I was doing SICP exercise 2.28 and stumbled upon a strange behaviour of the following code:

(define (fringe tree)
  (cond
    ((null? tree) '())
    ((not (pair? tree)) (list tree))
    (else (append (fringe (car tree)) (fringe (cdr tree))))))

(define (fringe-tail tree)
  (define (fringe-iter tree result)
    (cond
      ((null? tree) result)
      ((not (pair? tree)) (list tree))
      (else (fringe-iter (cdr tree) (append result (fringe-tail (car tree)))))))
  (fringe-iter tree '()))

(define x (make-list (expt 10 4) 4))
(time (fringe x))
(time (fringe-tail x))

Ordinary fringe runs much faster than its iterative version fringe-tail:

cpu time: 4 real time: 2 gc time: 0

vs.

cpu time: 1063 real time: 1071 gc time: 191

It looks like fringe was optimized into loop and avoids any allocations, while fringe-tail runs much slower and spends time creating and destroying objects.

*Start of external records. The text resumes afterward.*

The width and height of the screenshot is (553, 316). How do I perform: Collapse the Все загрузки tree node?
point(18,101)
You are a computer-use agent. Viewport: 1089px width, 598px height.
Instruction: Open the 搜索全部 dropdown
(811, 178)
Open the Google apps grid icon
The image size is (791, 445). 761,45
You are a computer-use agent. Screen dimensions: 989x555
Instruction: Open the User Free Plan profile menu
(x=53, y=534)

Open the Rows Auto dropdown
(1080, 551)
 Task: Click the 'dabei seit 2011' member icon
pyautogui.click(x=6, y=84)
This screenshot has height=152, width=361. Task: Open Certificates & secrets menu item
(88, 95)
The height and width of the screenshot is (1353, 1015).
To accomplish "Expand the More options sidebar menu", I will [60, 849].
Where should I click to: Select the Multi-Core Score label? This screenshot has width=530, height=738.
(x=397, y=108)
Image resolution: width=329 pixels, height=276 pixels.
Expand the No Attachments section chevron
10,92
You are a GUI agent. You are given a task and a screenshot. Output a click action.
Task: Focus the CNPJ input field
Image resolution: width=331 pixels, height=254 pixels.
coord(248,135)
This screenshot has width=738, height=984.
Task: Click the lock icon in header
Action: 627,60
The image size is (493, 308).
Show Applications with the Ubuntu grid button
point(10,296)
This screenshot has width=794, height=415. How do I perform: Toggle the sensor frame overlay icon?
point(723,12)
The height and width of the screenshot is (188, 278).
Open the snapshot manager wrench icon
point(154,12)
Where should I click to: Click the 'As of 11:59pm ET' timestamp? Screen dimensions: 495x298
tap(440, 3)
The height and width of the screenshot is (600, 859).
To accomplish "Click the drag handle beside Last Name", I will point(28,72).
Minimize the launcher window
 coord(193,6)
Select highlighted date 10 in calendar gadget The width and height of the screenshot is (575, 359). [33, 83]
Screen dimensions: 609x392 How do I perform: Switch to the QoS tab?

Can anyone explain this to me? (Just in case I'm using racket 5.2.1)

Answer 1

If you replace the last clause with:

(else (fringe-iter (cdr tree) (append (fringe-tail (car tree)) result)))

then they run at the same speed for that input, and the tail-recursive version is faster for larger input.

The problem is that you're appending the much longer list for the cdr on to the front, which traverses and allocates much more than the naive version, which appends the fringe of the car on to the front.